▸ Records from a data source:

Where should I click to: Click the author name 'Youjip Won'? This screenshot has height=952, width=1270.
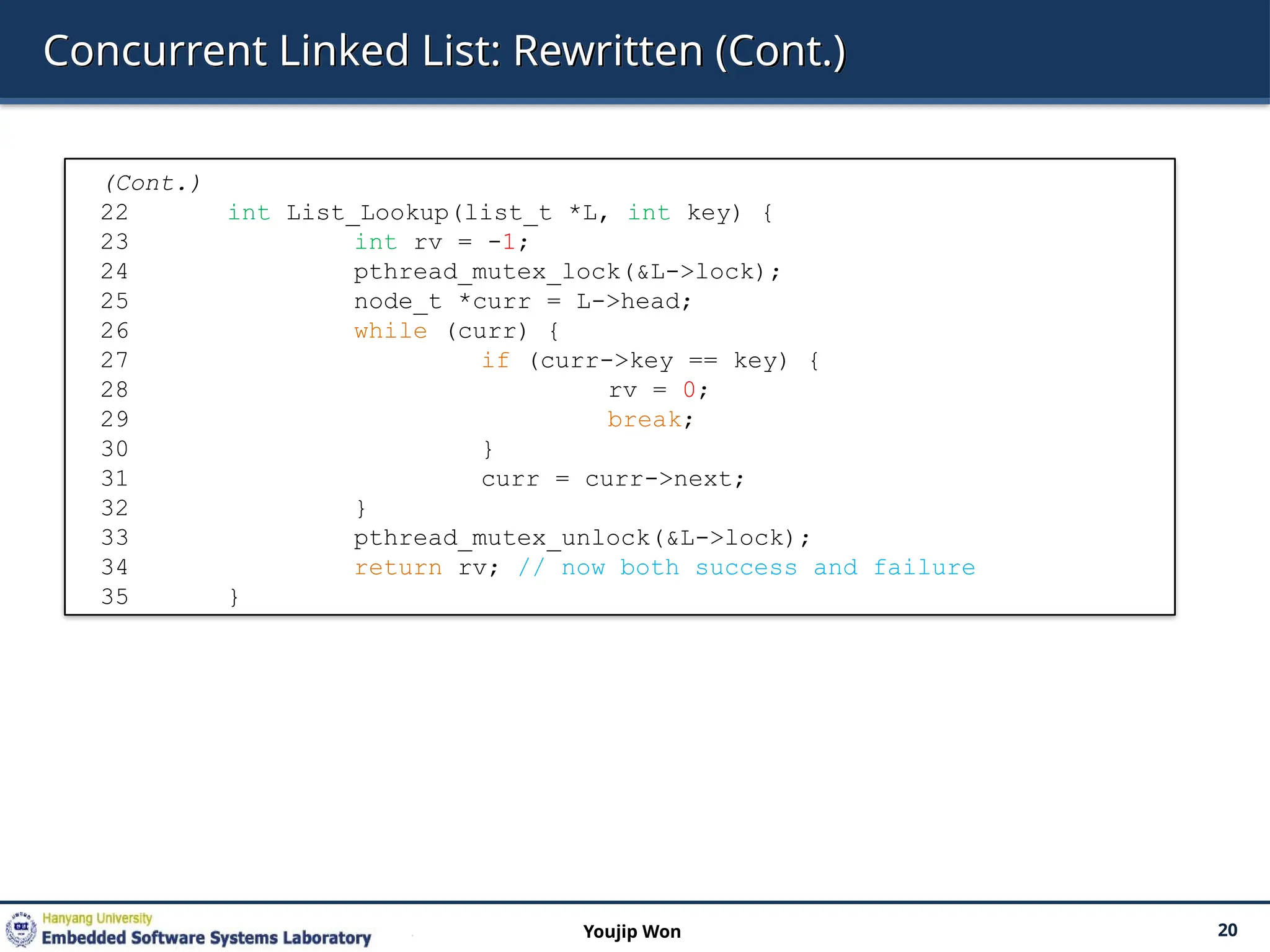(x=631, y=932)
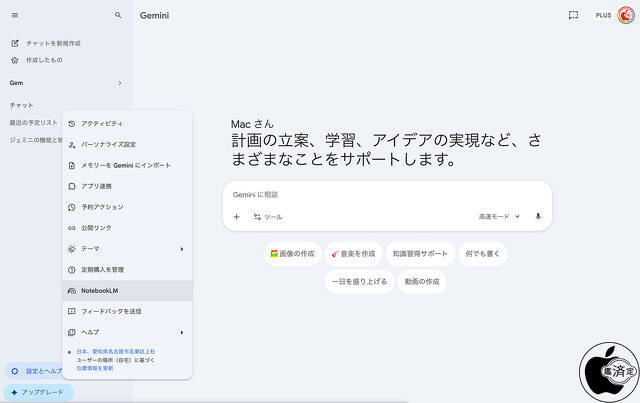Click the new chat pencil icon

(x=14, y=43)
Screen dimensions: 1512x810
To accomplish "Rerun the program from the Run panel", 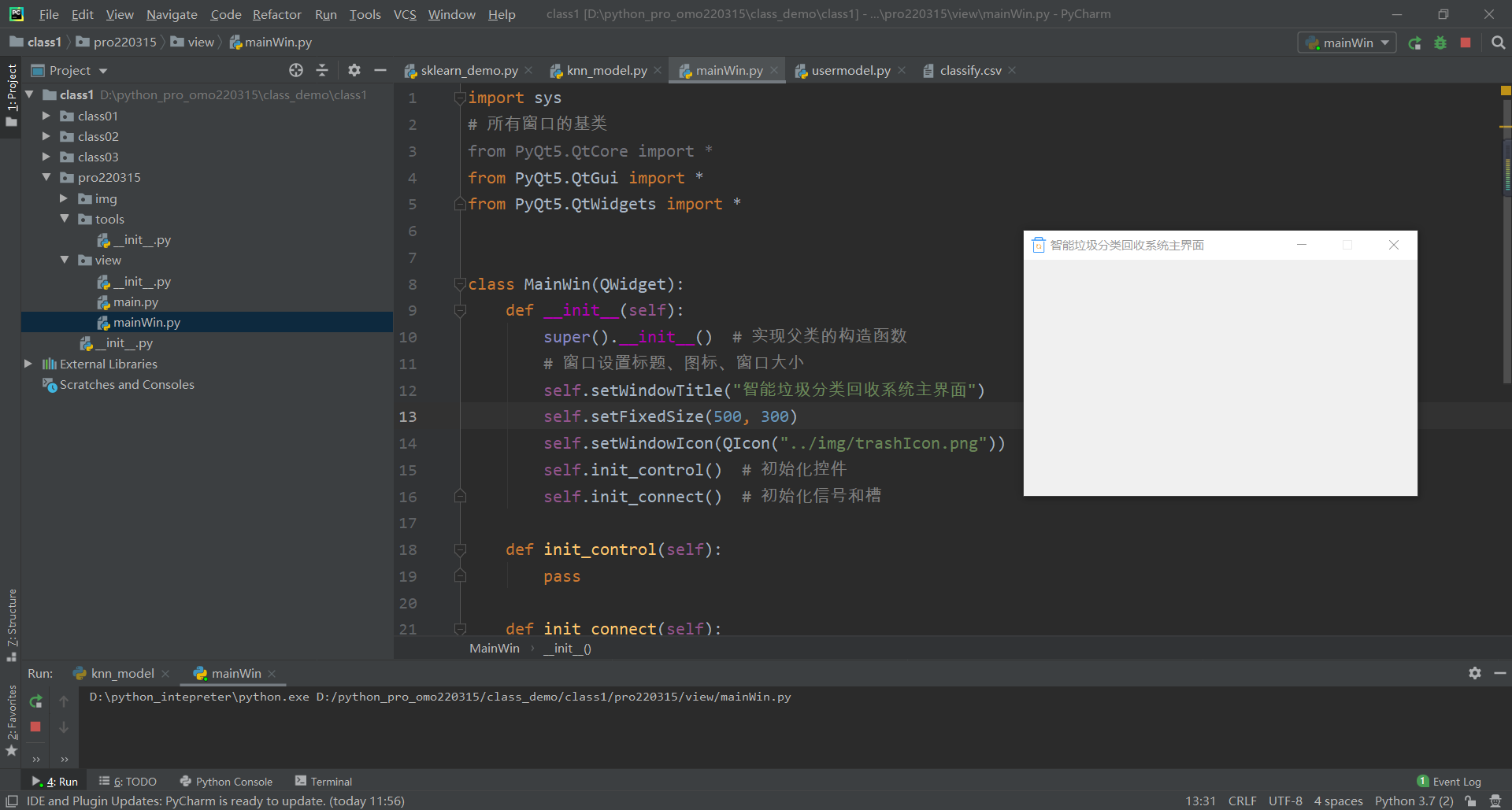I will 35,701.
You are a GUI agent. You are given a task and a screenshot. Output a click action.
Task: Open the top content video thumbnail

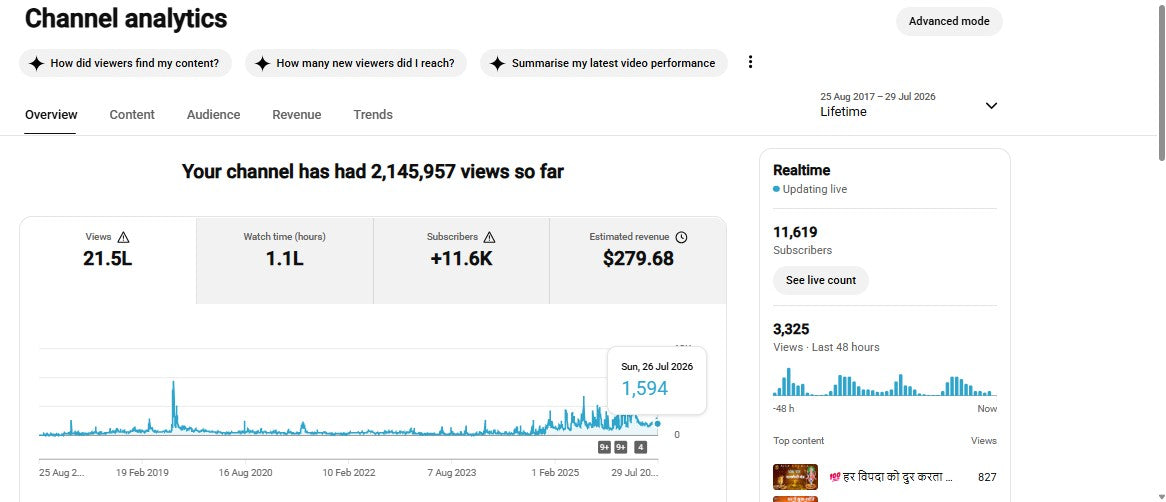tap(795, 477)
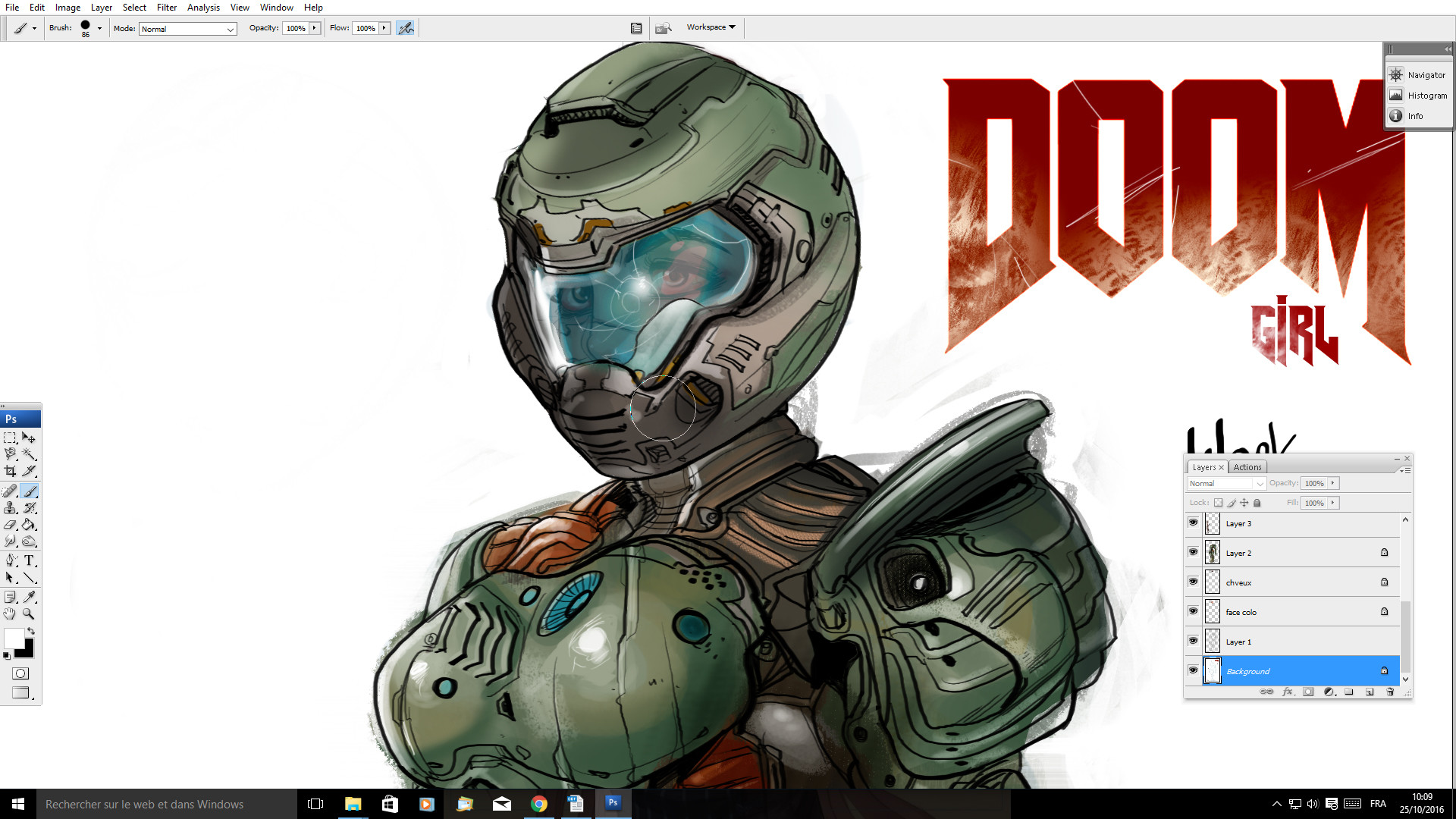Open the Filter menu
This screenshot has height=819, width=1456.
166,7
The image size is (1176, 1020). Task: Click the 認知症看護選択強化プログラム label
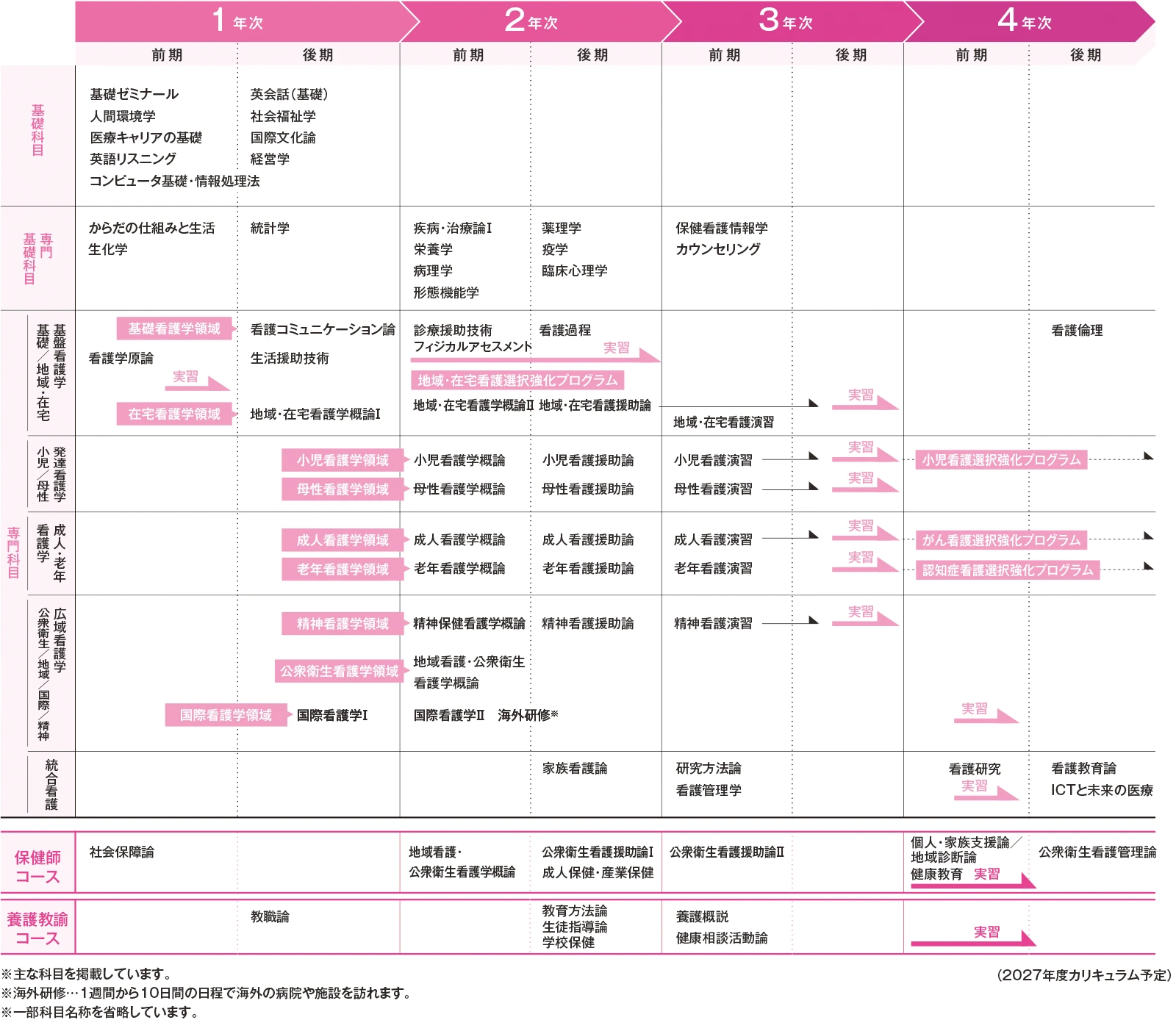click(x=1008, y=570)
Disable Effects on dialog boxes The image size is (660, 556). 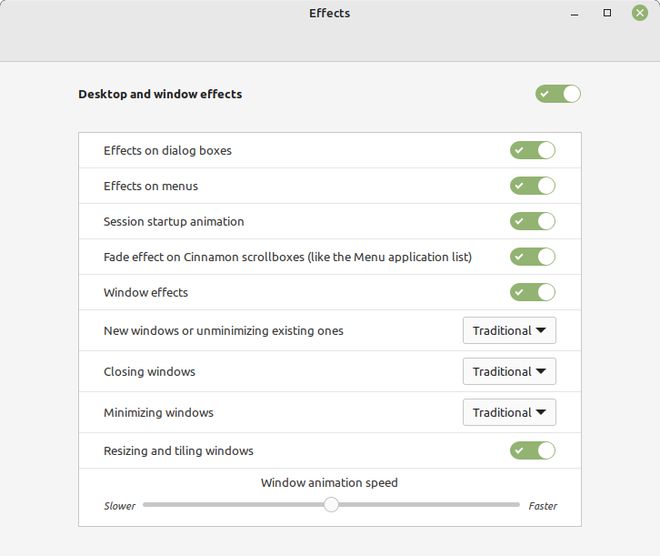coord(532,150)
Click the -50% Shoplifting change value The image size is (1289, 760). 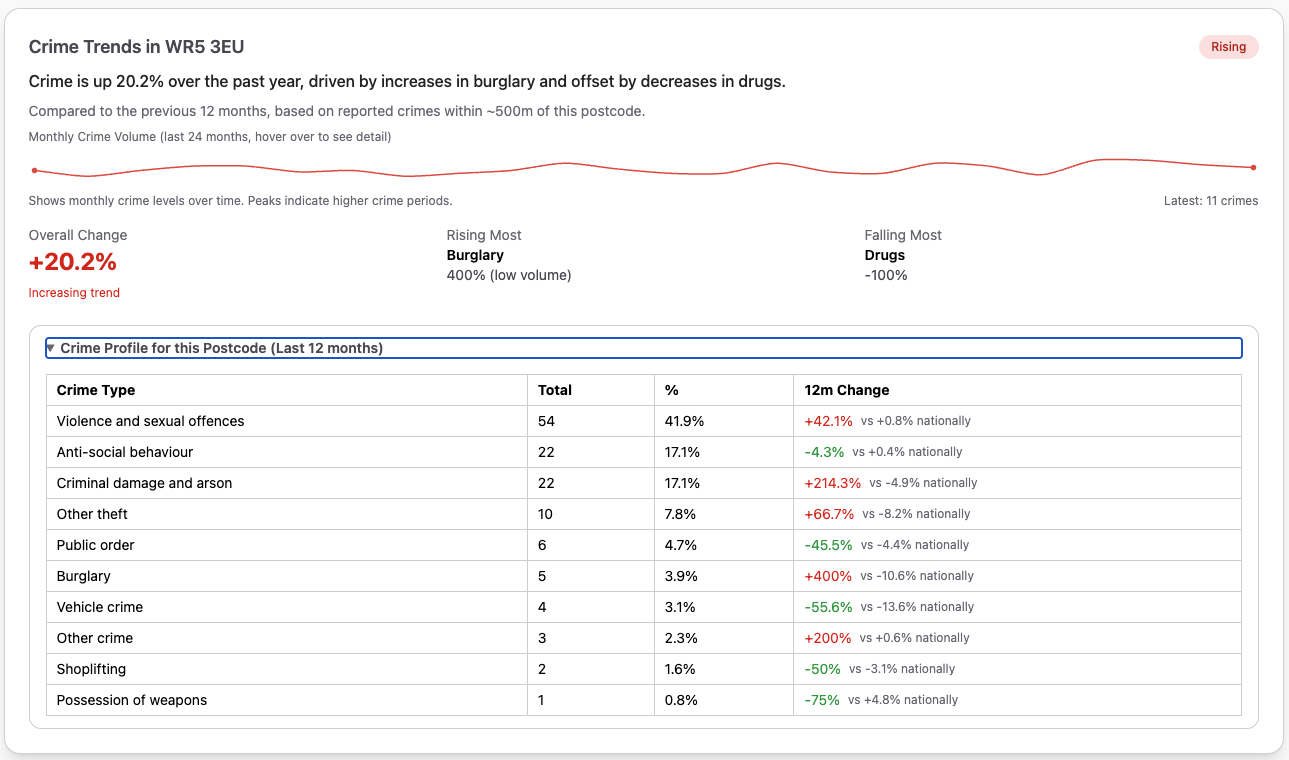822,669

▸ Required work: How many lines of the records above contain the string "This"? Reply with the number alone.

▸ Response to the task: 2